The <sch:assert> and <sch:report> elements each have a required test attribute that contains the XPath. <sch:assert> and <sch:report> also have optional attributes that get carried through to the SVRL report, which we are using consistently:

  • role defines the role (or level) of the message. The role values that we are using are ‘error’, ‘warning’, ‘info’. (The attribute is not constrained so other values are possible.)
  • id contains a unique identifier for the XPath test.

In SVRL, the <svrl:failed-assert> and <svrl:successful-report> elements have attributes test, role, id that are carried through from the <sch:assert> and <sch:report> elements.

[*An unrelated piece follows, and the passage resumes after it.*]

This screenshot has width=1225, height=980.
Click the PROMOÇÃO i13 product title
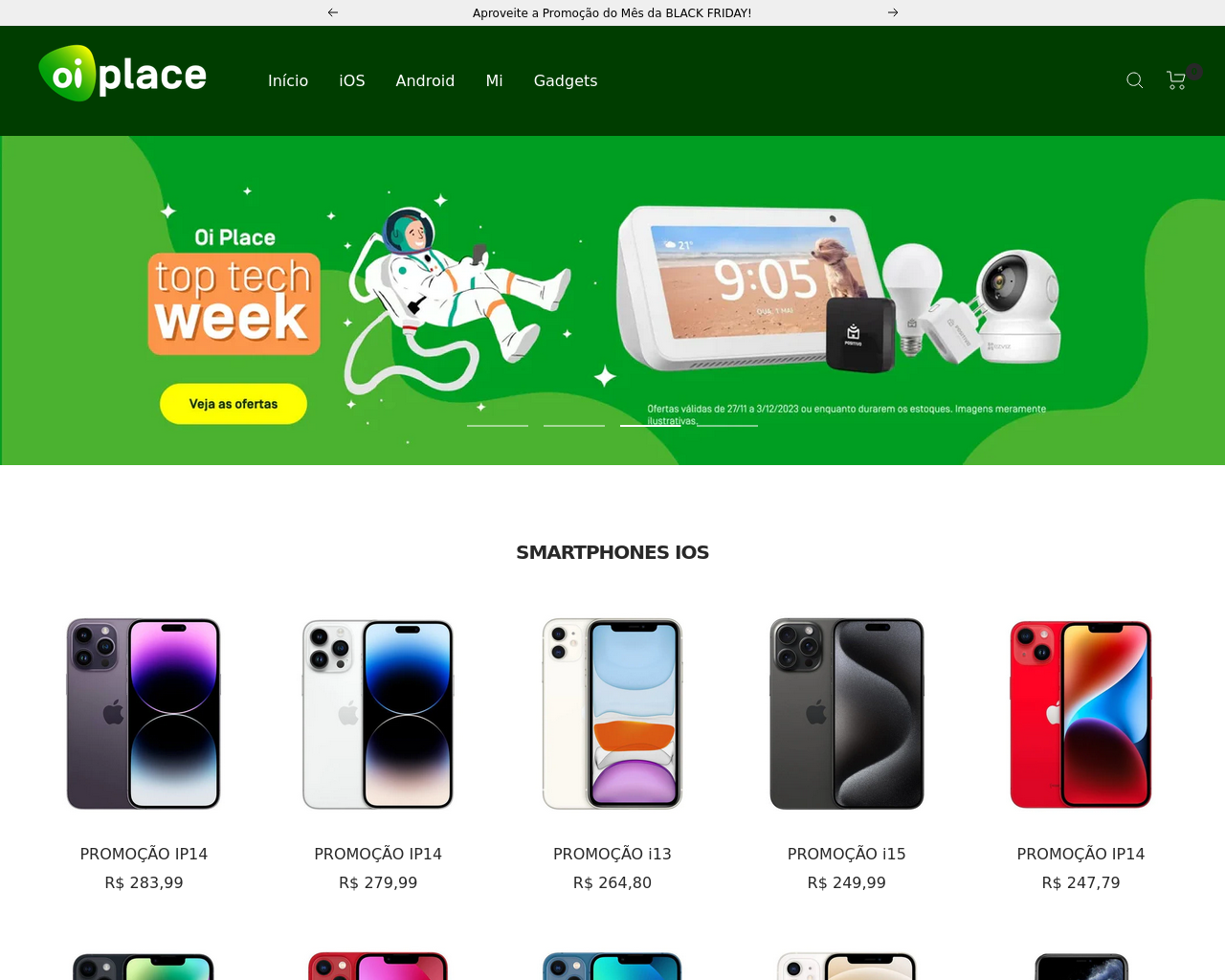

In addition, the <svrl:failed-assert> and <svrl:successful-report> elements have a location attribute that contains the XPath to the exact place in the document where the test produced the message.

The message text is defined in the Schematron as content of the <sch:assert> and <sch:report> elements. The message text may include XPath that is evaluated to produce part of the message, thereby making the message specific and helpful. In SVRL, the message text is contained within <svrl:text> elements. The <svrl:text> elements are normally directly within <svrl:failed-assert> or <svrl:successful-report>, but can also be nested within <svrl:diagnostic-reference> elements.

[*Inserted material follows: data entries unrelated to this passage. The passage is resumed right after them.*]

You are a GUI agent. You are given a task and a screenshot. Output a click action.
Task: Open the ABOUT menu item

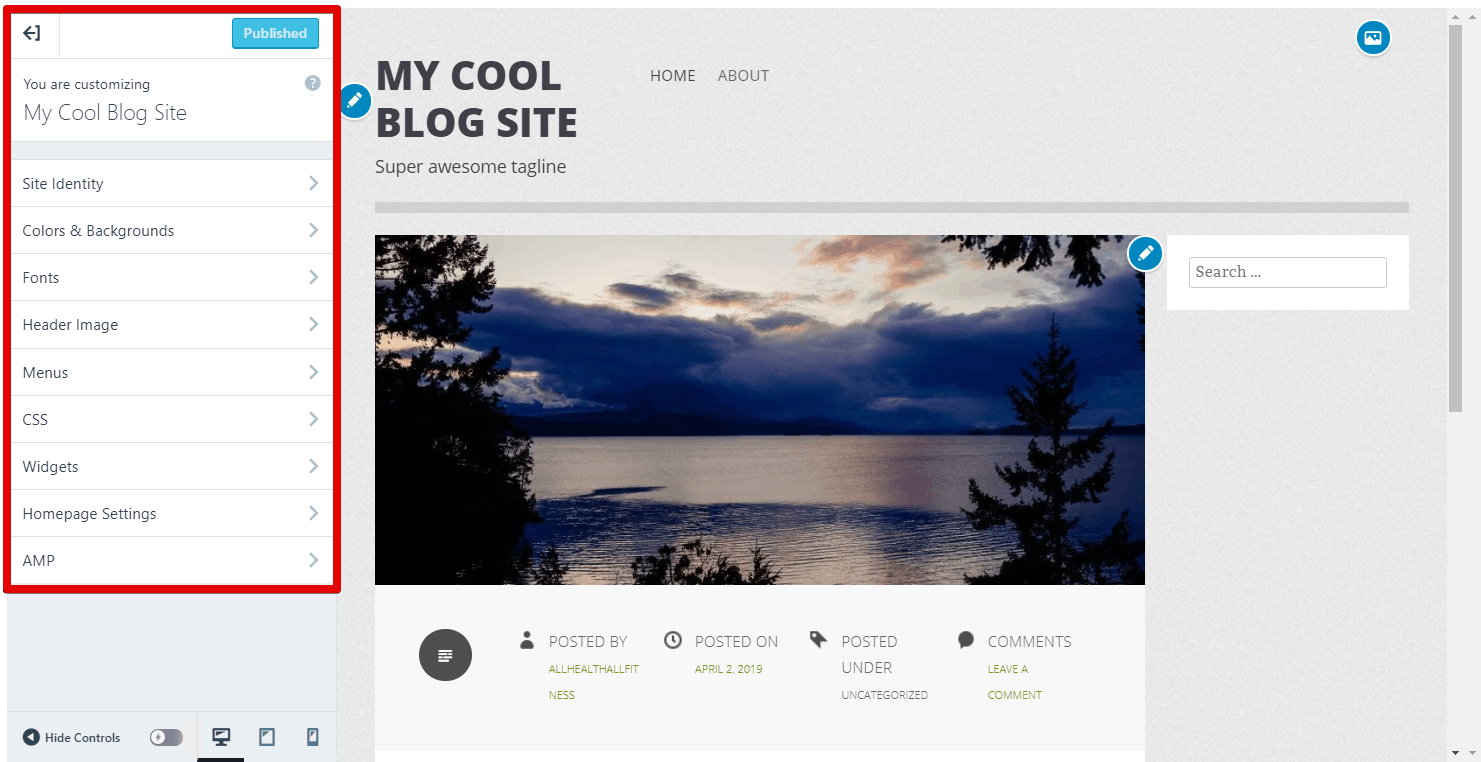(743, 75)
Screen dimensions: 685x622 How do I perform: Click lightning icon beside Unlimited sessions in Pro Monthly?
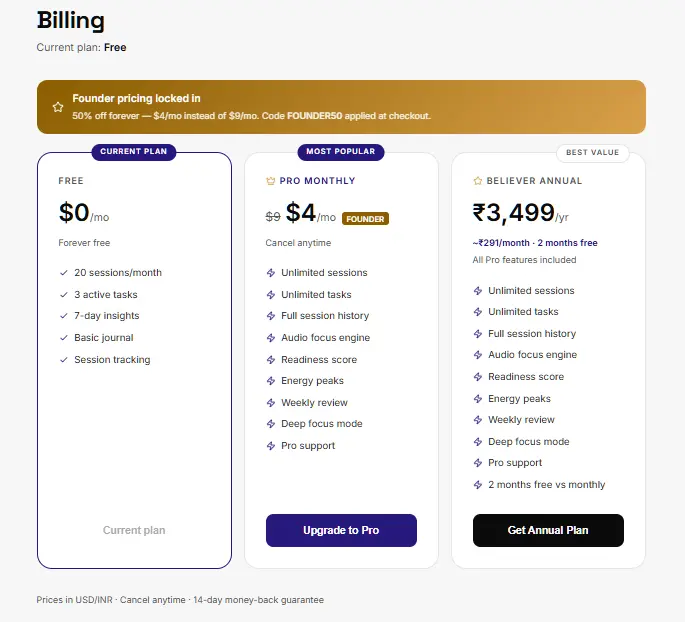click(x=271, y=273)
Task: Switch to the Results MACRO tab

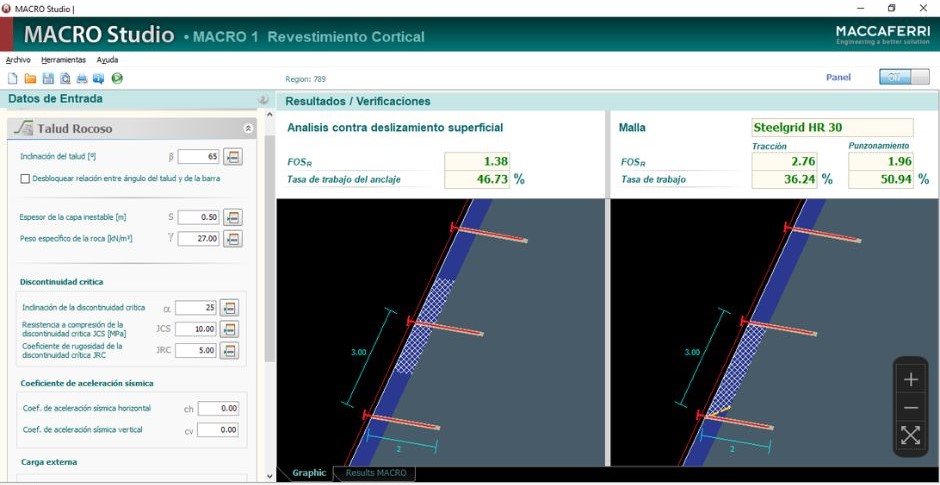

Note: in our Schematron for JATS 1.2 the id for each XPath test is repeated at the start of the message text. The id’s were added to the message text with the intention of removing them after testing, but so far having the id in the message text still seems useful.

Here is a hypothetical example SVRL that shows <svrl:failed-assert>, <svrl:successful-report>, and <svrl:text>.

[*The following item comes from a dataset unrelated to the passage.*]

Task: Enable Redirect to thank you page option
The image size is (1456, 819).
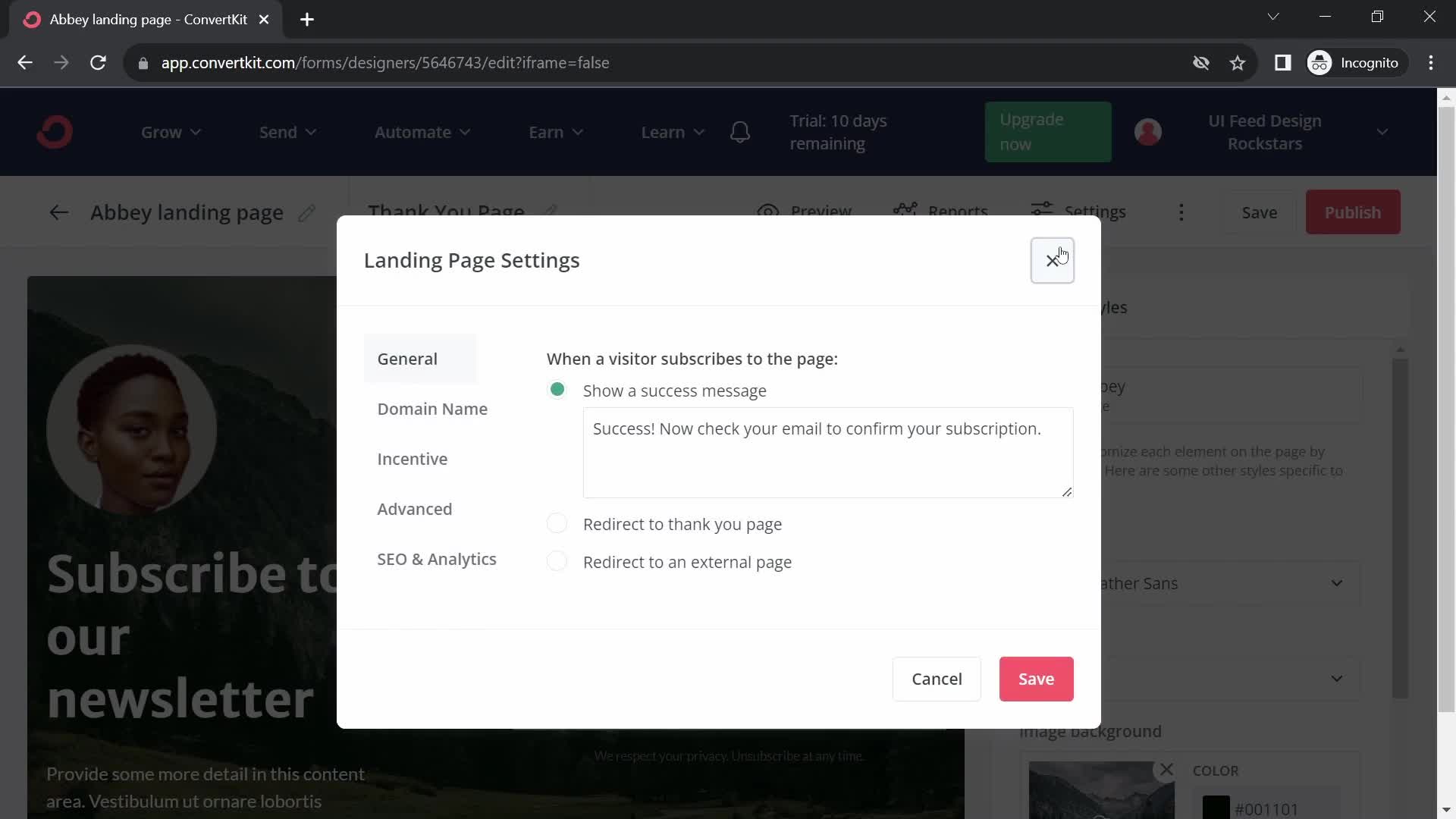Action: (x=557, y=524)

<svrl:schematron-output xmlns:svrl="http://purl.oclc.org/dsdl/svrl" xmlns:sch="http://purl.oclc.org/dsdl/schematron" xmlns:error="https://doi.org/10.5281/zenodo.1495494#error" xmlns:schxslt-api="https://doi.org/10.5281/zenodo.1495494#api" xmlns:schxslt="https://doi.org/10.5281/zenodo.1495494" xmlns:xs="http://www.w3.org/2001/XMLSchema">
   <svrl:active-pattern documents="file:///C:/Users/lizziv/Projects/JATS/jats-1.2-upgrade/jats-1.2-workspace/jats-schematron/doc/example.xml"/>
   <svrl:fired-rule context="article-meta"/>
   <svrl:failed-assert location="/Q{}article[1]/Q{}front[1]/Q{}article-meta[1]" role="error" id="am-0001" test="count(article-id[@pub-id-type='doi']) = 1">
      <svrl:diagnostic-reference diagnostic="d1">
         <svrl:text id="d1" xml:lang="en">Please refer to tagging guidelines documentation.</svrl:text>
      </svrl:diagnostic-reference>
      <svrl:text>An article should have one DOI tagged in &lt;article-id&gt; with 
                pub-id-type="doi"</svrl:text>
   </svrl:failed-assert>
   <svrl:successful-report location="/Q{}article[1]/Q{}front[1]/Q{}article-meta[1]" role="warn" id="am-0002" test="ancestor::article[@article-type='book-review'] and not(product)">
      <svrl:diagnostic-reference diagnostic="d1">
         <svrl:text id="d1" xml:lang="en">Please refer to tagging guidelines documentation.</svrl:text>
      </svrl:diagnostic-reference>
      <svrl:text>A book review article should have details of the book(s) being 
                reviewed tagged in &lt;product&gt; element(s)</svrl:text>
   </svrl:successful-report>
</svrl:schematron-output>

The important information in the above SVRL example is extracted and shown below.

Document: example.xml

id role message location
am-0001 error Please refer to tagging guidelines documentation. An article should have one DOI tagged in <article-id> with pub-id-type="doi” /Q{}article[1]/Q{}front[1]/Q{}article-meta[1]
am-0002 warn Please refer to tagging guidelines documentation. A book review article should have details of the book(s) being reviewed tagged in <product> element(s) /Q{}article[1]/Q{}front[1]/Q{}article-meta[1]

This illustrative example Schematron sample-svrl.sch produces an SVRL report that includes varieties of errors, warnings, and informational messages. This Schematron can be run on any XML input. The SVRL report sample-svrl-report.xml shows how error, warning, and informational messages are organized in SVRL.